Ayant diversifié les lignes de service, les bus Tata exploitent aujourd’hui tous les itinéraires où il n’existait pas de lignes de transport auparavant, en créant même des nouvelles.

Par ailleurs, poursuit Mansor Ndiaye, « les gestionnaires de ces bus ont compris qu’il fallait desservir Dakar dans son intégralité, ce que les bus de l’Etat, les Dakar Dem Dikk, ne pouvaient pas faire puisque c’est une société publique, qui se contente d’assurer le service minimum ».

Le spécialiste du transport urbain et consultant international en logistique Mamadou Birane Mbodj souligne, quant à lui, le relatif échec de l’objectif de départ des bus Tata, qui était de renouveler essentiellement le parc automobile de transports publics de Dakar en remplaçant tous les Ndiaga Ndiaye et tous les cars rapides.
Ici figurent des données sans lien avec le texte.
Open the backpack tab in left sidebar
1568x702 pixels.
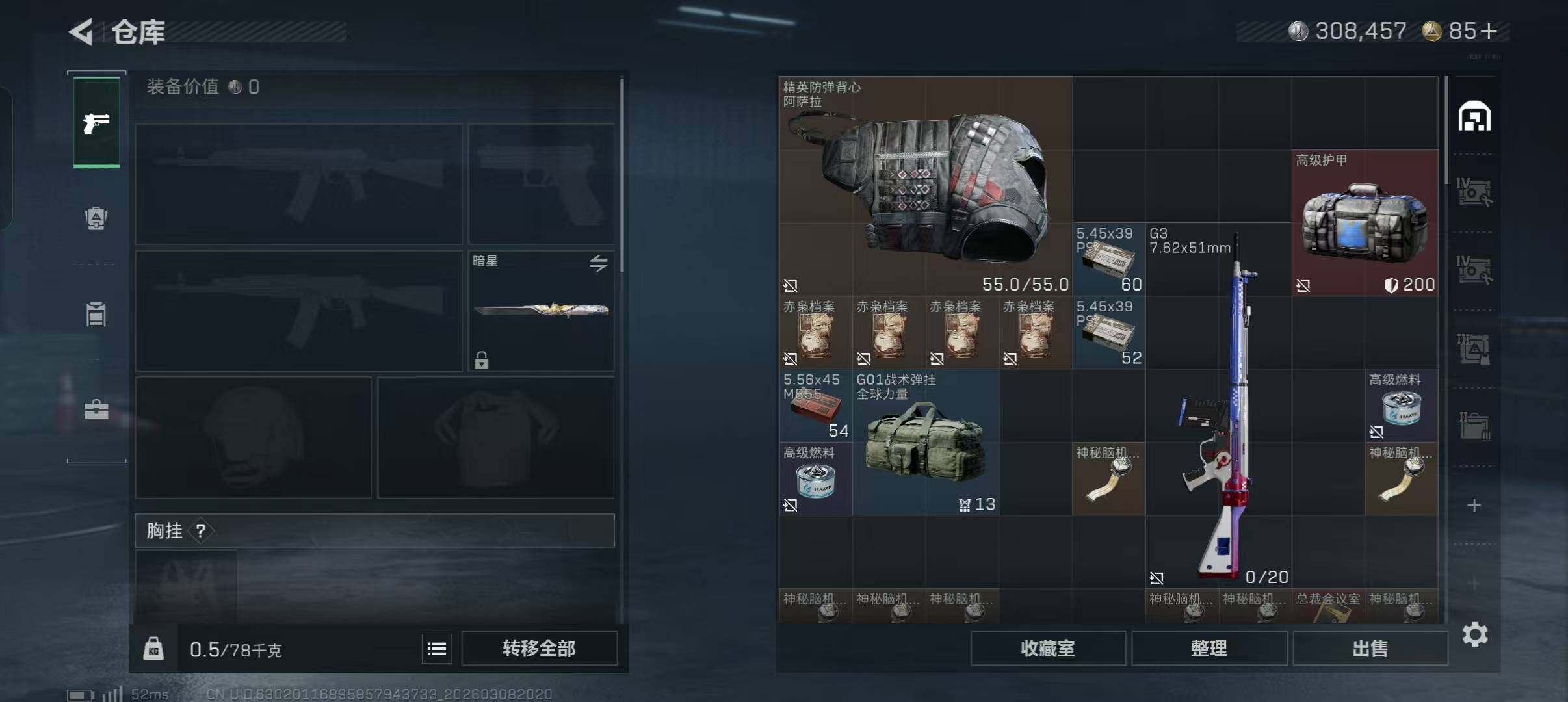tap(96, 218)
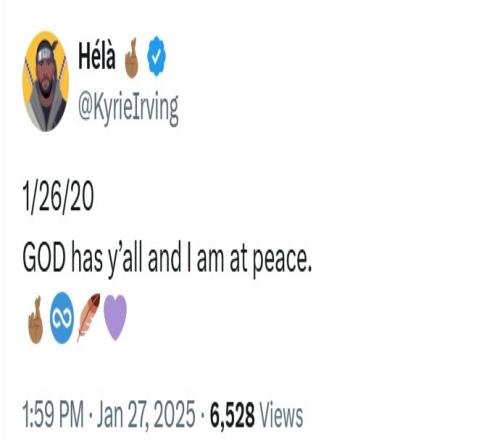Select the 1/26/20 date line text

pos(58,197)
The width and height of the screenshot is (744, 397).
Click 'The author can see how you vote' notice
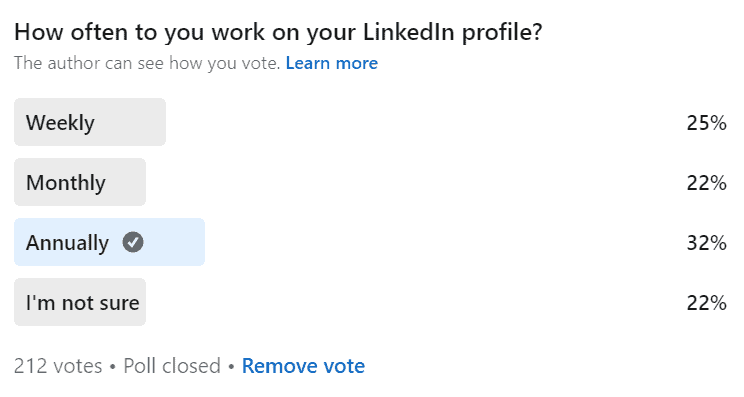147,63
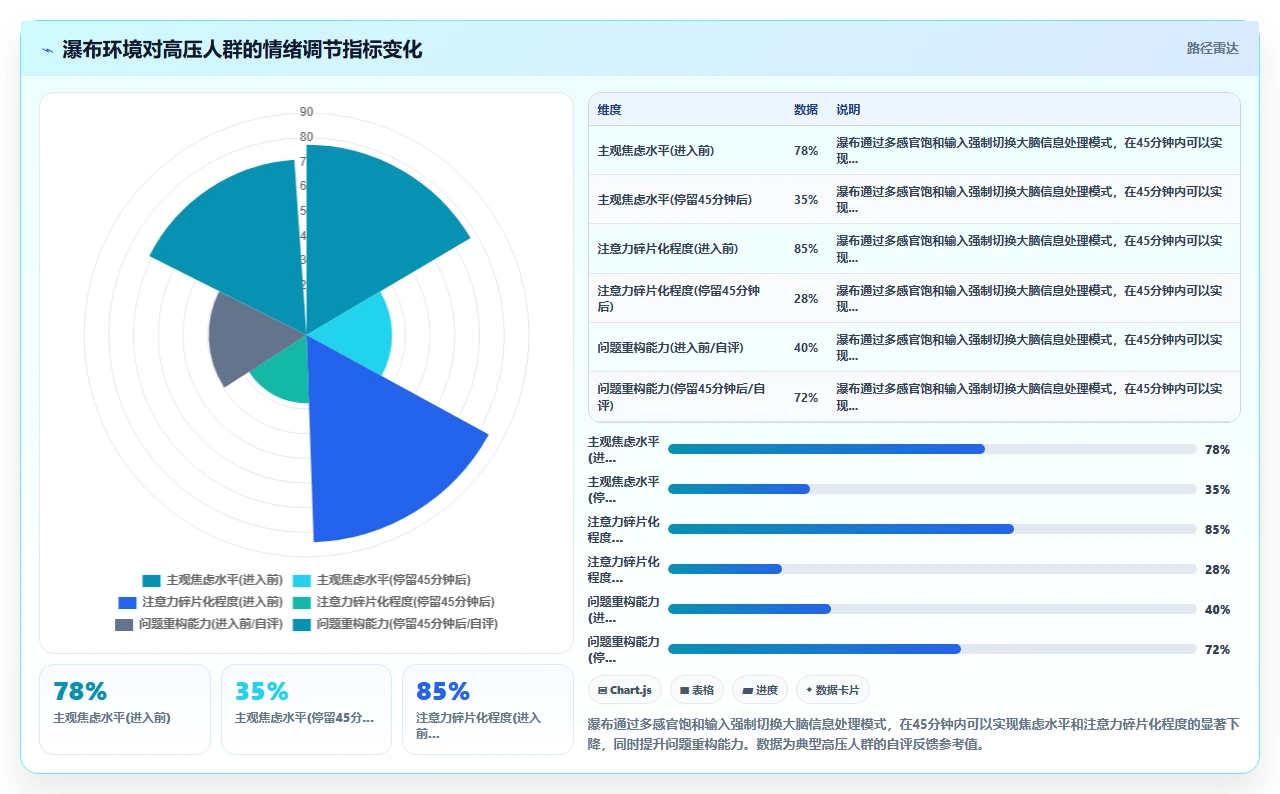This screenshot has width=1280, height=794.
Task: Click the 维度 column header
Action: 609,110
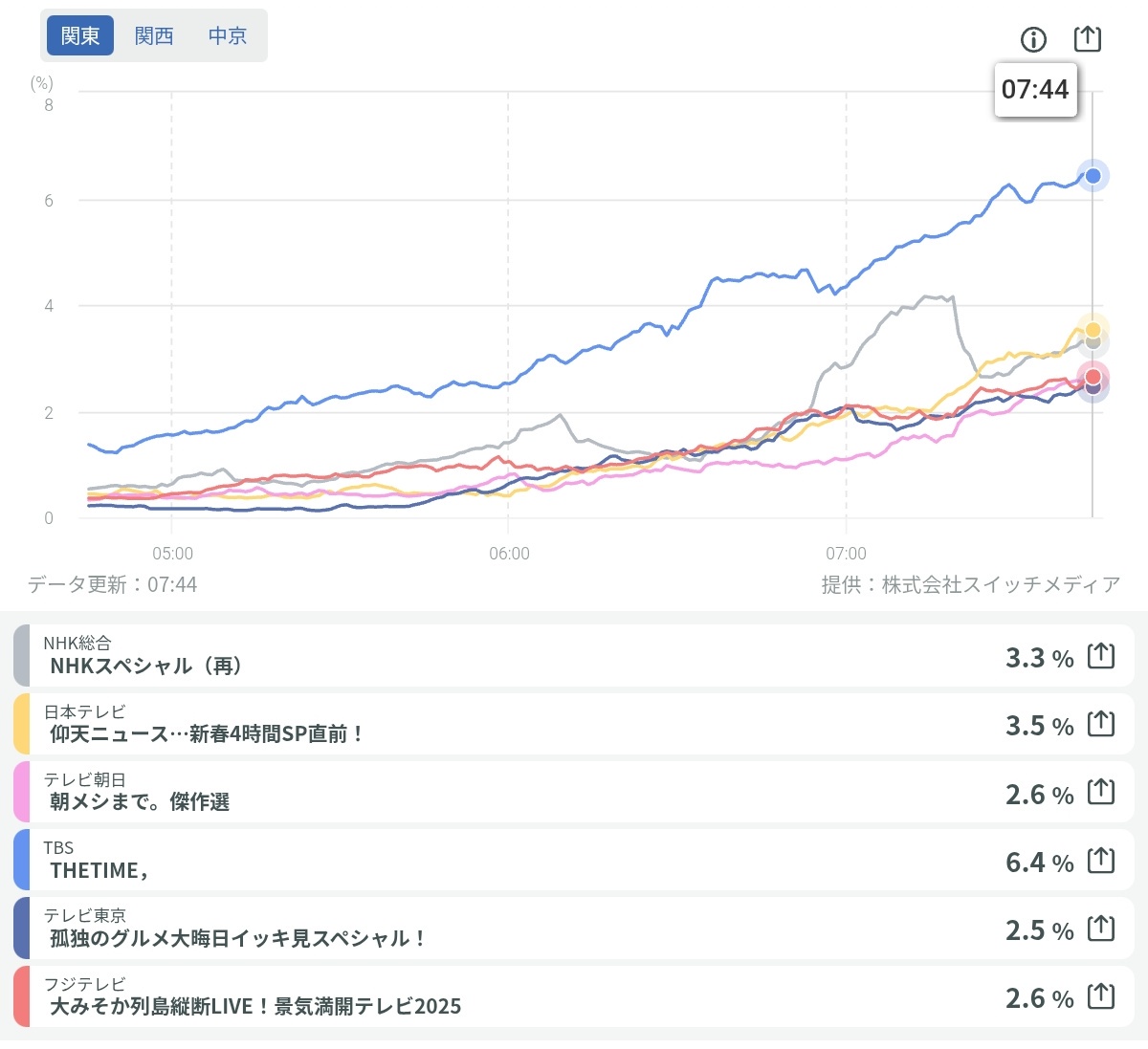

Selon Mbodji, le constat est qu’avec l’appui de l’Etat, l’AFTU et les GIE ont essayé mais ne sont pas réellement parvenus à supplanter les modes traditionnels de transport, parce que les Ndiaga Ndiaye et les cars rapides sont toujours là. Surtout, après que des détenteurs de lignes de transport qui s’étaient engagés dans le projet se sont par la suite retirés.

Conclusion: les minibus Tata assurent 35% du transport urbain dakarois, pas 80% 

Dans une interview au quotidien Walfadjri, le ministre sénégalais des infrastructures, des transports terrestres et du désenclavement a affirmé que 80% du transport urbain à Dakar sont assurés par les minibus Tata.

Toutefois, selon la dernière EMTASUD publiée en 2015 par le CETUD, même si les minibus Tata sont le moyen de transport collectif le plus utilisé, ils ne représentent pas 80%, mais 35%.

Par conséquent la déclaration de Mansour Faye est incorrecte.